Target position records
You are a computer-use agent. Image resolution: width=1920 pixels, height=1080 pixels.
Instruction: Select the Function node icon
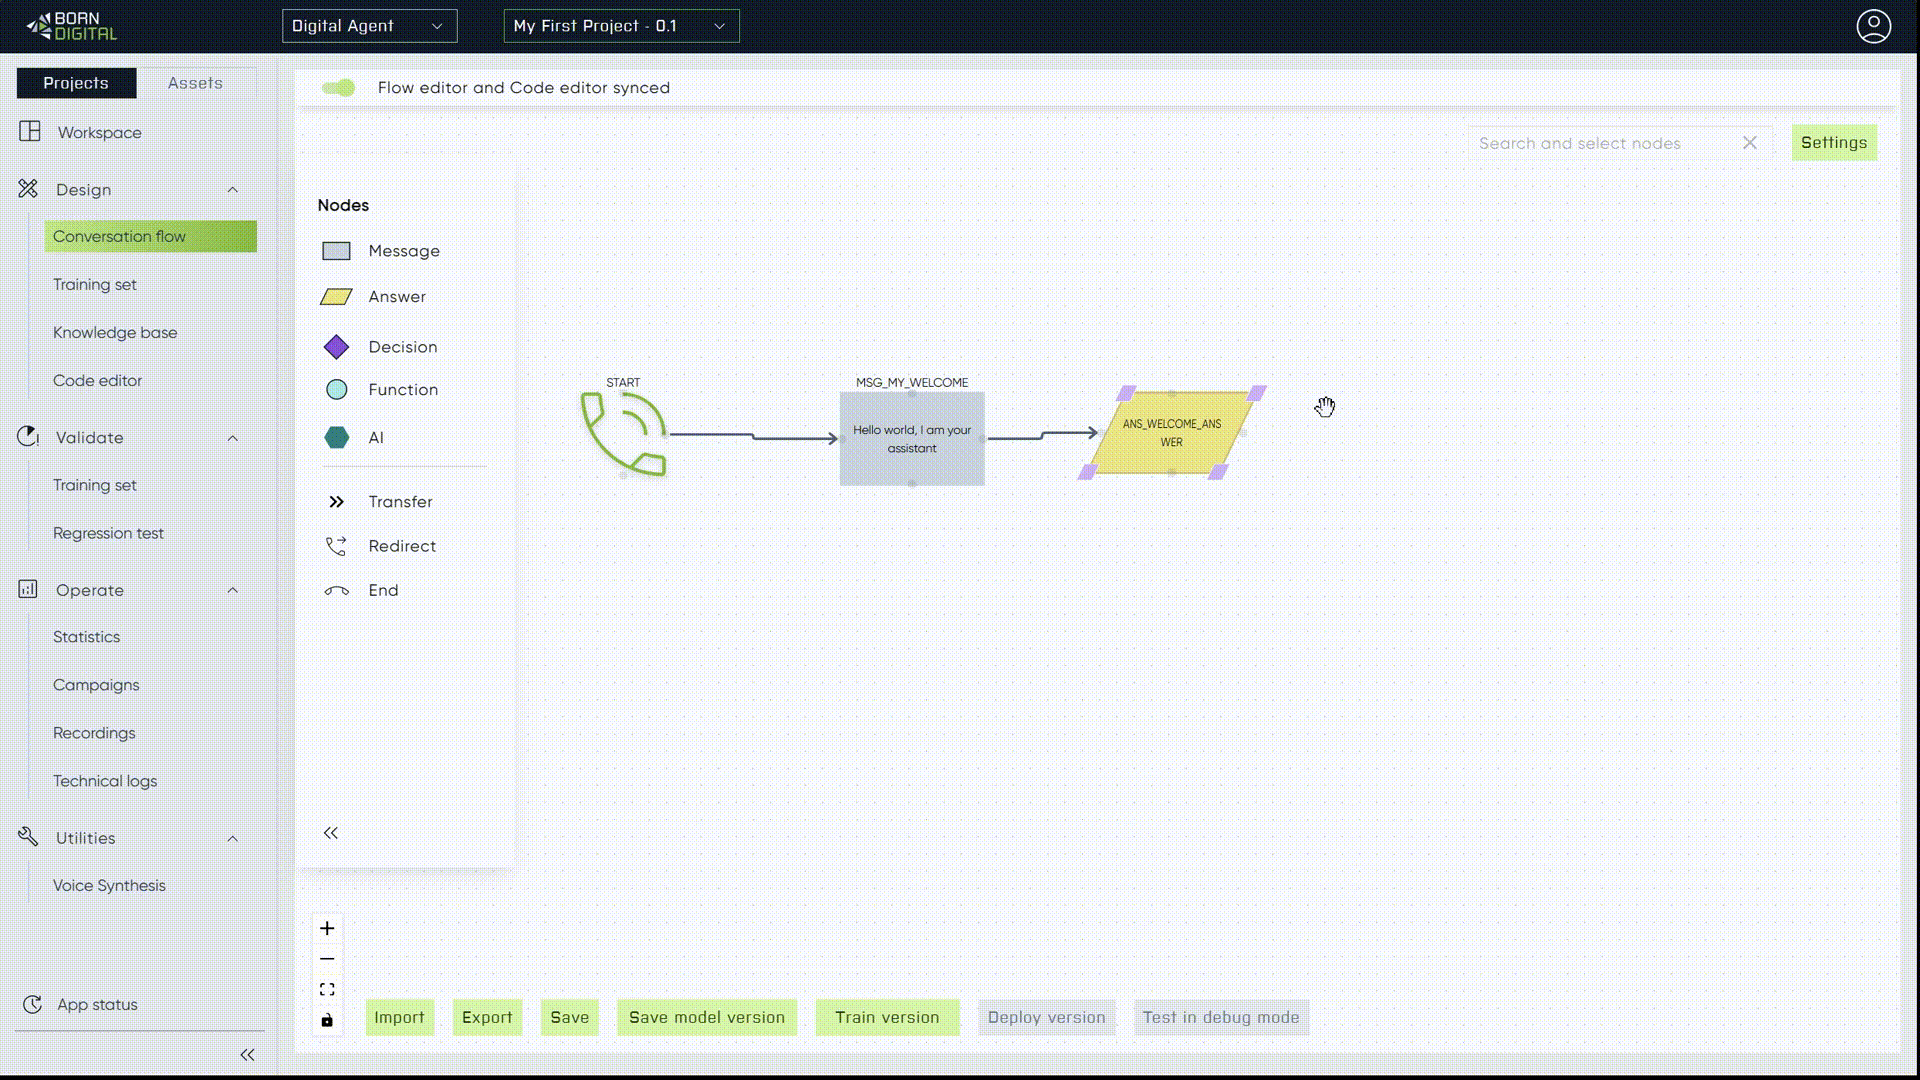[337, 389]
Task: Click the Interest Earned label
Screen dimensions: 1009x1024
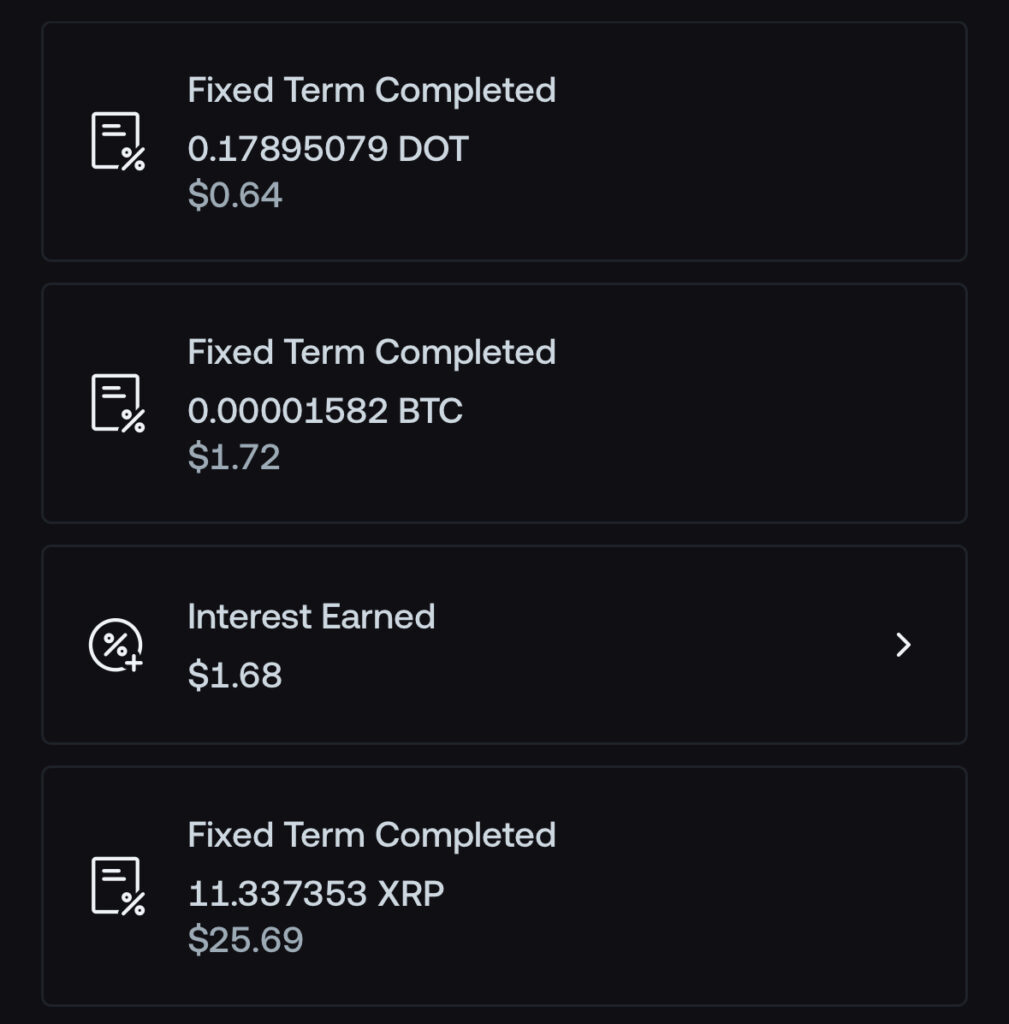Action: tap(312, 616)
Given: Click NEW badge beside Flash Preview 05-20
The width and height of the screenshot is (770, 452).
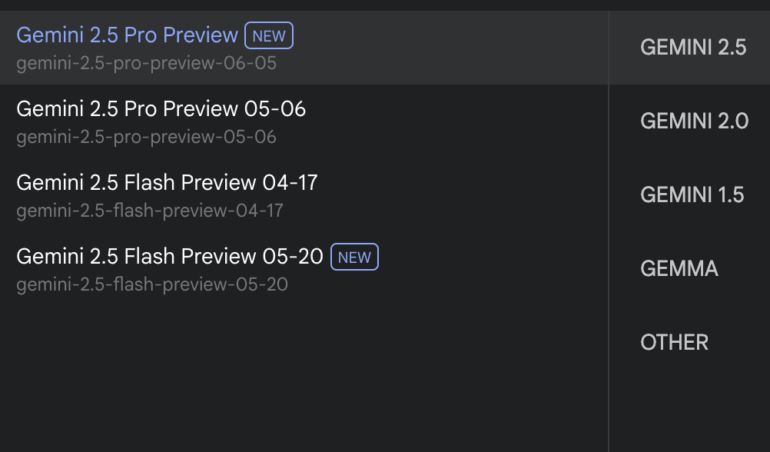Looking at the screenshot, I should point(354,258).
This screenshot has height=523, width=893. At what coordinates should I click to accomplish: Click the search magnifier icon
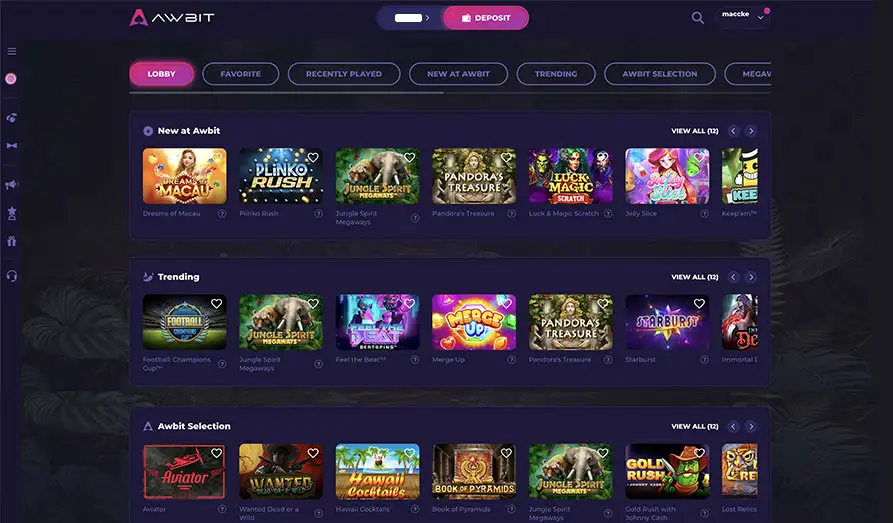tap(697, 18)

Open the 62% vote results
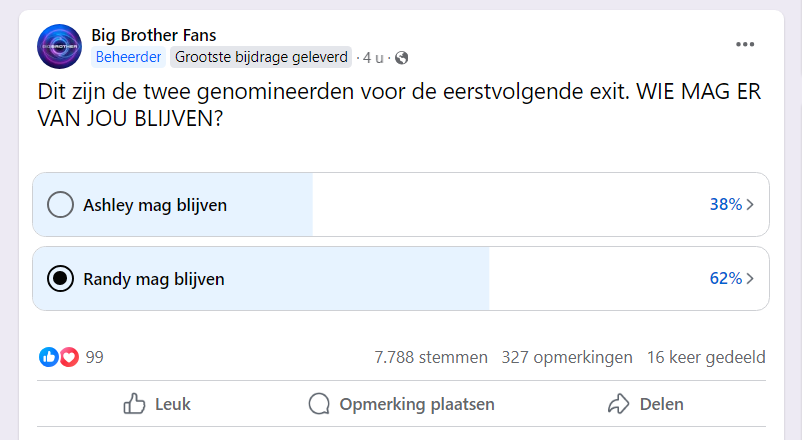tap(726, 279)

- _Task requirements_: Turn the text lines in the rows above into a Markdown table with two columns: No., which numbers the lines in order starting from 1, and Text, which holds each line. Leave out blank lines and the pictures.

- _Task response_:
| No. | Text |
|---|---|
| 1 | You are a computer-use agent. Image resolution: width=1920 pixels, height=1080 pixels. |
| 2 | Instruction: Select the Function node icon |
| 3 | [337, 389] |
| 4 | Task: Click the Interest Earned label |
| 5 | Screen dimensions: 1009x1024 |
| 6 | Action: tap(312, 616) |
| 7 | Given: Click NEW badge beside Flash Preview 05-20 |
| 8 | The width and height of the screenshot is (770, 452). |
| 9 | Looking at the screenshot, I should point(354,258). |
| 10 | This screenshot has height=523, width=893. At what coordinates should I click to accomplish: Click the search magnifier icon |
| 11 | tap(697, 18) |
| 12 | Open the 62% vote results |
| 13 | tap(726, 279) |